Paul Stanley Discusses Possibility Of New KISS Music

Paul Stanley Discusses Possibility Of New KISS Music
Original Photo Credit: Tilly antoine, CC BY-SA 4.0, via Wikimedia Commons

KISS is still in the midst of their “End Of The Road” farewell tour, and recently comedian Dean Delray interviewed band co-founder and bassist Gene Simmons for his “Let There Be Talk” podcast about a wide array of topics including what will actually happen when Simmons, Paul Stanley, Tommy Thayer and Eric Singer retire from live shows for good. 

“KISS will continue in ways that even I haven’t thought of,” Gene predicted. “But I can conceive of… You know, the ‘Blue Man Group’ and ‘Phantom Of The Opera’ tours around the world with different personnel. There could and should be a KISS show, kind of live on stage with effects and everything else, but also semiautobiographical thing about four knuckleheads off the streets of New York that ends with the last third as a full-blown celebration, a full-on performance. Not with us. Although not a problem stepping in every once in a while.”

KISS’ other co-founder, guitarist Paul Stanley, was recently a guest of “Howie Mandel Does Stuff.” Stanley was asked if KISS was working on new music. “No,” he replied. “Because at this point, I came to the conclusion that it can never compete with the past. Not because it’s not as good, but it hasn’t the connection to important times in your life. It doesn’t have that patina to it of, ‘Gee, I remember I heard this song when I was 18,’ or, ‘I heard this song when I was on my first date or whatever.’ You can’t compete with that. It’s more than a song; it’s a snapshot of your life at a certain point.”

Stanley praised the group’s previous two full-length efforts, 2009’s “Sonic Boom” and 2012’s “Monster” saying: “We did two albums in the last, I think probably 10 years, and there are songs on those that are every bit as good as anything I’ve ever written, but they’re new. Somebody says, ‘Why don’t you do a new album?’ You do a new album and do a song — we have one song, ‘Modern Day Delilah’, which is as good as ‘Love Gun’ or any of these songs, but it hasn’t aged; it’s not like wine that has a chance to have grown in importance,” Paul explained. “Not just because of what it is, but because what it’s surrounded by.”

Stanley added that the attention to new KISS music wouldn’t be on par with many of the band’s previous efforts, so he’s not interested. “I think it’s setting myself up for disappointment. Not crushing disappointment, but when you put your heart and soul into doing something and it kind of gets a polite nod, there’s other things I’d rather do.”

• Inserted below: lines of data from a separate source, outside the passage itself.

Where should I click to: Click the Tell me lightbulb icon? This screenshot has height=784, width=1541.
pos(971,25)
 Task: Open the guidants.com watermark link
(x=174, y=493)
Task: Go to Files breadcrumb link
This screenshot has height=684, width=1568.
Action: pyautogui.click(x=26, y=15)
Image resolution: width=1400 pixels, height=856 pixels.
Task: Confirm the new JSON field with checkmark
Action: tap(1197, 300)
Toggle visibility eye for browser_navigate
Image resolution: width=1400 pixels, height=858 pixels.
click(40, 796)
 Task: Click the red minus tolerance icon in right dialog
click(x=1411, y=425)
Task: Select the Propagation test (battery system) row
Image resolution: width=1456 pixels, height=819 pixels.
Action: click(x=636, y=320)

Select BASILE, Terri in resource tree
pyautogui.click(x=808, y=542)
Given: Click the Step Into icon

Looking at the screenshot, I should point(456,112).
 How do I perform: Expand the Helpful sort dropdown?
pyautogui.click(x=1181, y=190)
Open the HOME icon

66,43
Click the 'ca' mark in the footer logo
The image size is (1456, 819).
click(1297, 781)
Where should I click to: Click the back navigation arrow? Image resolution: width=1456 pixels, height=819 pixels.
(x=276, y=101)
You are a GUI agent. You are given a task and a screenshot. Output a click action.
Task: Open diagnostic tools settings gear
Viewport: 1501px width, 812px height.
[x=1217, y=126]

Stanley told USA Today much of the same in 2021: “For the most part, when classic bands put out new albums, they’re looked at and listened to and thrown away because they don’t have the gravitas, they don’t have the age that comes with something being a time capsule or being attached to a certain period of your life,” he said. “I’m not alone in that. When you see any classic bands on TV or if there’s a concert video, turn off the sound and I’ll tell you every time they’re playing a new song because the audience sits down.”